For this particular exercise, you need to evaluate where you stand in terms of happiness, contentment, emotional stability and motivation at present.  No one is 100% happy or 100% satisfied or an emotionally stable champion, so we should think about our life realistically and pragmatically and about the changes we’re ready to bring into our life.

Let’s say you’re far from being content, let alone happy, and you’re struggling with mental health issues.  This is not your permanent condition.  As long as we’re alive, there’s a brighter day to look forward to, especially if we’re in good health.  Your career choice is imperative with regards to the level of satisfaction and happiness you might get out of life.  As mentioned previously, a whopping 90% of the global workforce are undeniably miserable because of their career choice.  And more importantly, unemployment has driven many people to depression and suicide.  What we need to do is think strategically about the kind of life we want to live and look forward to achieve it.

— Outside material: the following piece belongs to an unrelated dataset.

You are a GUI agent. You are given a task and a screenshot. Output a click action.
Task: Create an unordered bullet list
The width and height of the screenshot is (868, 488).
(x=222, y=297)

Say you’re in a really bad position, you’re working jobs that do not really pay well and you have zero leisure time.  This means that in terms of career mobility, you won’t be able to do much as you don’t even have the time to study or learn a new skill.

What you need to do is think strategically about how much you’re willing to sacrifice in the present to achieve your desired level of happiness in the future.  In other words, you need to quantify your level of satisfaction at present and your desired level of satisfaction.  In economics, we call it utility.  How much utility would you rather have in 10 years versus today?  And, if you don’t have enough leisure time, you need to think about how much time you’re willing to sacrifice now in order to have a better life in the future.


This kind of exercise requires that you set aside enough time and save enough money to invest in finding work in your desired field.  It may be by taking courses or investing in a certificate or diploma.  In any case, all of this is only possible if you’ve figured out your personality type, what experience has taught you about your real strengths and how much time and money you’re willing to sacrifice in the present for a better future.

4. Be on the look out for trainee programs and internship programs to get an idea of where you might fit in best

If you’re just starting your career, don’t rush into an established job without having done the prior legwork to figure out what’s your perfect fit.  While an initial job opportunity might lure you into full-time employment and a good salary, it’s unwise to get on board if you value long time happiness in your career.  If you’ve gone through a self-evaluation and pinned down your personality type and past successes, and you found out that the job that you’ve been selected for doesn’t really match your personality type, be prepared to be disillusioned at some point in your career as you might find yourself not fitting in at all.

This is why it’s advisable to go through some troubleshooting before embarking on a full-fledged long-term career.  Choose internship programs and trainee programs to get an idea on the perfect work environment for you.


5. Discuss your options with people who know you

The people whom you’re close to are in the best position to judge your character and personality and having a conversation about your career options with them might help you get a better idea of where you stand.  Your best friend might be able to tell if you would adapt in an office setting or if you need move around constantly.


Having this conversation with close ones not only broadens your own view of yourself, but it also helps you see how people view you.  How people view you will affect you in your career, be it around the time of a 360 degrees performance evaluation or when you’re pitching yourself in for a promotion.

The most important thing about deciding what you want to do in your life is how you intend to spend the best years of your life-would you rather be in an office setting everyday or would you rather be in a creative position that entails meeting lots of people?  Would you be more satisfied with a promotion at 30 or would you rather start a family at 30?

Jotting down all these options in a realistic manner, with a list of your past successes and failures and what you’ve learned about yourself will definitely help you choose the best career path!